Erin Dusza is a Ph.D. Candidate from
Indiana University conducting research for her dissertation through Masaryk University in Brno. Her research at the Faculty of Arts concerns the 19th Century construction of Czech history in aid of nationalism. Erin arrived in the Czech Republic in September 2021, accompanied by her husband Alex and their dog Archie. In January 2022, right in the middle of her 9-month Fulbright stay, she invited her fellow grantees on a trip to Moravský Krumlov to visit The Slav Epic, a collection of 20 large-format canvases by famous Art Nouveau artist Alfons Mucha. Erin's academic interest in Mucha started during her Masters program at Georgia State University, when she researched the portrayal of nationalism in Central and Eastern Europe, which is an area not commonly covered in art history textbooks. Excited about finally having the opportunity to see this influential art collection in person, Erin encourages more Fulbrighters to: "Contact me and we can plan another group visit in the spring."
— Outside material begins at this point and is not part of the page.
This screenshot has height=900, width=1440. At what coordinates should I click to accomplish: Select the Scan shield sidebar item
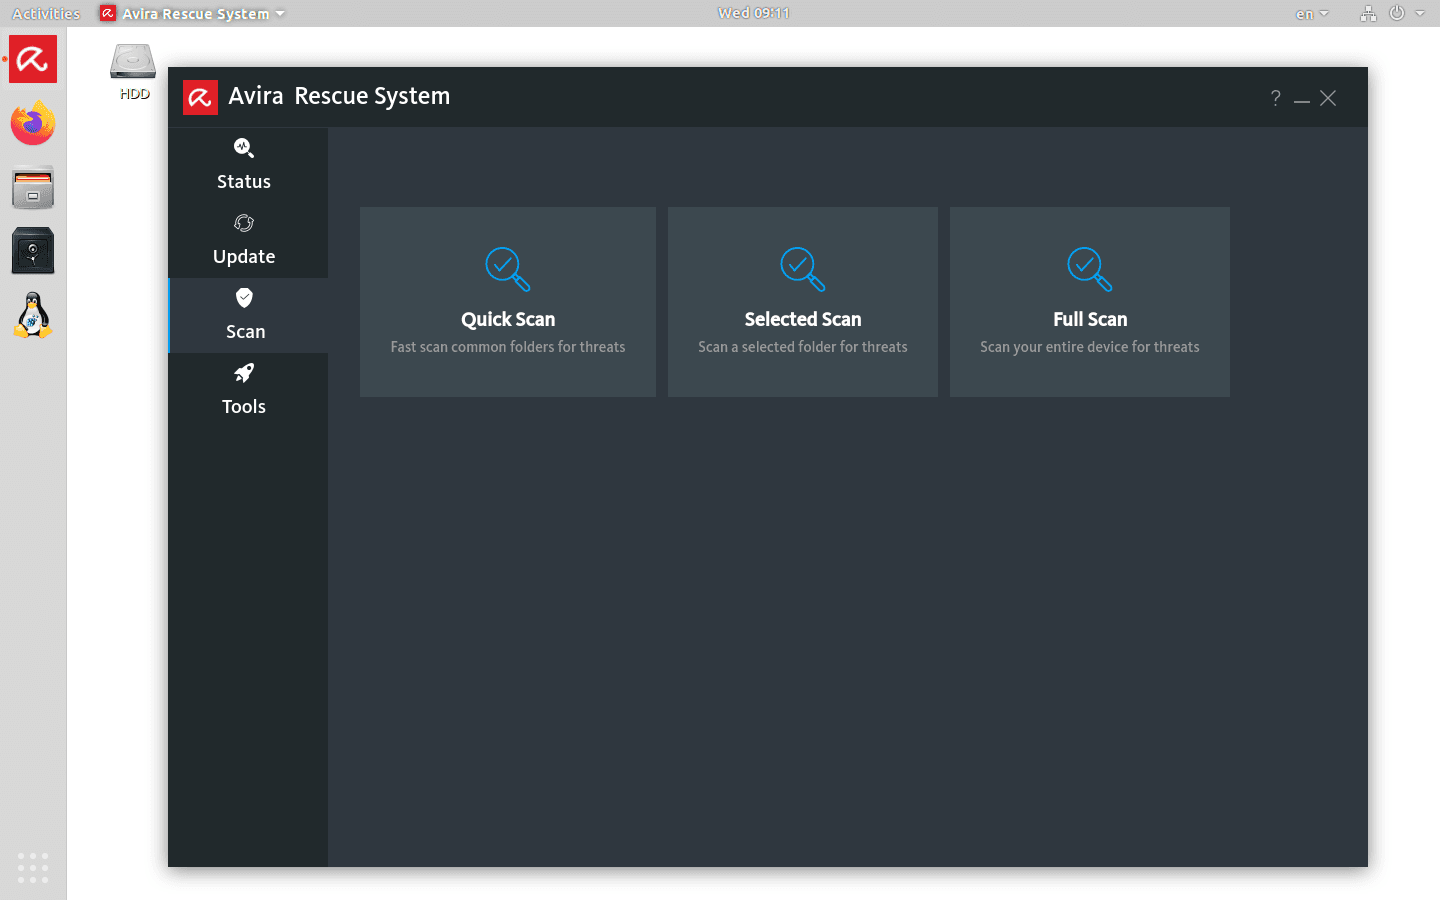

On January 15th, 2022, I was honored by the chance to take some of my fellow Fulbright appointees (students Isabel Kaleti, Katja Klosterman, and English Teaching Assistant Megan Henning) to visit a collection of paintings that are near and dear to my heart. The Slav Epic is a collection of 20 large paintings about Czech and Pan-Slavic history painted by the famous Art Nouveau artist Alphons Mucha between 1912 and 1926. You may be familiar with the artist's posters of girls in flowers, the four seasons, or advertisements for Job cigarette papers. This collection represents a shift in the artist’s career, both in subject and style, where he left commercial art to make works for his own people during a time when Czechs longed to be free of Austrian rule. The Epic portrays moments of Czech and Slavic history and culture meant to inform and unite the Slavic people. After researching these paintings for ten years, writing my masters thesis and academic article about them, and countless times showing the images in a slide show I was able to stand in front of the actual canvases and point out not only their significance but had the artist’s technique on full display. It was a big check on my academic bucket list.
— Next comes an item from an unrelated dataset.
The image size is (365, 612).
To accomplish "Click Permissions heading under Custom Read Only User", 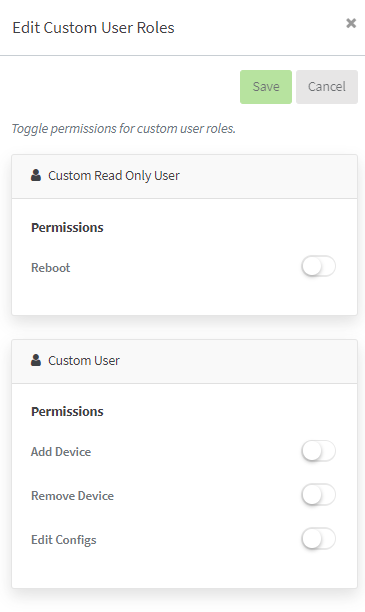I will (x=67, y=228).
Photo 2: Trip to Moravský Krumlov, January 15, 2022. (Four female Fulbrighters pose in front of a large painting by Alfons Mucha, holding a Fulbright banner.)
 
The road to this moment begins during my art history master’s program at Georgia State University when an advisor pointed me to look at medieval Bohemian architecture as an area of study. This idea appealed to me because my paternal family roots come from Slovakia and Croatia, and this area of Central and Eastern Europe is not covered in Art History textbooks and courses unless being taught by a professor specializing in this area. As I worked through my degree, a chance documentary viewing sparked an interest in the later career of Alphons Mucha, when he made varied artworks for Czech nationalism. I was familiar with the Parisian posters of the artist that decorate calendars and notebooks in bookshops around the world, but I was drawn to this period in his career that is not well known.
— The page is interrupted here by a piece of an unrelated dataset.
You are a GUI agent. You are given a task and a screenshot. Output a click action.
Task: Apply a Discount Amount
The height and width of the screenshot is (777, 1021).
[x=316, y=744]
Mucha, born in Ivancice (in the modern South Moravian region, southwest of Brno) in 1860, became famous in Paris but after 1900 returned home to the Czech lands to create works that would hopefully inspire the Czech people to seek independence from the Austrian Empire that ruled over them. Oddly, this period of the artist’s life and work was rarely mentioned or appeared as a closing sentence in writings about the artist. As I continued to research, I realized the passion Mucha had for the Czech people resulted in artworks that had vastly more accomplished narratives and displayed greater technical skill and artistry than the more popular posters of girls in flowers. I had to convince my thesis advisor that Czech nationalism shared themes with French and German national identity because art history doesn’t typically cover Central Europe. Seeing that this area of Europe was underrepresented, I had found my path. With only the resources obtainable to me in Atlanta, Georgia, I undertook a thesis covering the Pan-Slavic and Czech Nationalist writings that inspired the latter part of Mucha’s career and argued that the culmination of these ideas was the collection of 20 large-scale canvases called the Slav Epic that Mucha painted and gifted to the city of Prague. I argued that this collection is a visual embodiment of Pan-Slavism, a movement known and discussed only through writings. I was even able to publish some of my research after graduation in a peer-reviewed academic journal. At this time, I still hadn’t seen the collection in person.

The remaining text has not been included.